Check your understanding:
A. In the text on the cosmic authority problem, what reason does Feser's comment give for saying that atheism is hardly less plausibly driven by wishful thinking than theism?
B. In the text on the cosmic authority problem, what does Nagel guess this problem is responsible for?
C. List every book title that appears in the text on the cosmic authority problem.

Source text:
The cosmic authority problem

Edward Feser in his book The Last Superstition (Location 321-332, Kindle edition) quotes Thomas Nagel (Professor of Philosophy and Law at NYU) who believes that a “fear of religion” is not merely subjectively felt by secularist intellectuals but that it often underlies their work, leading to “large and often pernicious consequences for modern intellectual life” (Nagel’s words). Nagel confesses:

I speak from experience, being strongly subject to this fear myself: I want atheism to be true and am made uneasy by the fact that some of the most intelligent and well-informed people I know are religious believers. It isn’t just that I don’t believe in God and, naturally, hope that I’m right in my belief. It’s that I hope there is no God! I don’t want there to be a God; I don’t want the universe to be like that. My guess is that this cosmic authority problem is not a rare condition and that it is responsible for much of the scientism and reductionism of our time. One of the tendencies it supports is the ludicrous overuse of evolutionary biology to explain everything about human life, including everything about the human mind.[1]

Feser comments:

…as the philosophy C.F.J. Martin has pointed out, the element of divine punishment – traditionally understood in the monotheistic religions as a sentence of eternal damnation in Hell – shows that atheism is hardly less plausibly motivated by wishful thinking than theism is. For while it is hard to understand why someone would want to believe that he is in danger of everlasting hellfire, it is not at all hard to see why one would desperately want not to believe this. [2]

[1] Thomas Nagel, The Last Word (Oxford University Press, 1997), pp. 130-131
[2] see C.F.J. Martin, Thomas Aquinas: God and Explanations (Edinburgh University Press, 1997), pp. 98-99.

Data excerpt:
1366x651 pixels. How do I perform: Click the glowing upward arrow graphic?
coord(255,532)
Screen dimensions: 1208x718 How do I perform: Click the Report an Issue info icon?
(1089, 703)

Response list:
A. It points to divine punishment, traditionally understood as eternal damnation in Hell. It is hard to see why anyone would want to believe he is in danger of everlasting hellfire, but easy to see why someone would desperately want not to believe it.

B. Much of the scientism and reductionism of our time.

C.
- The Last Superstition
- The Last Word
- Thomas Aquinas: God and Explanations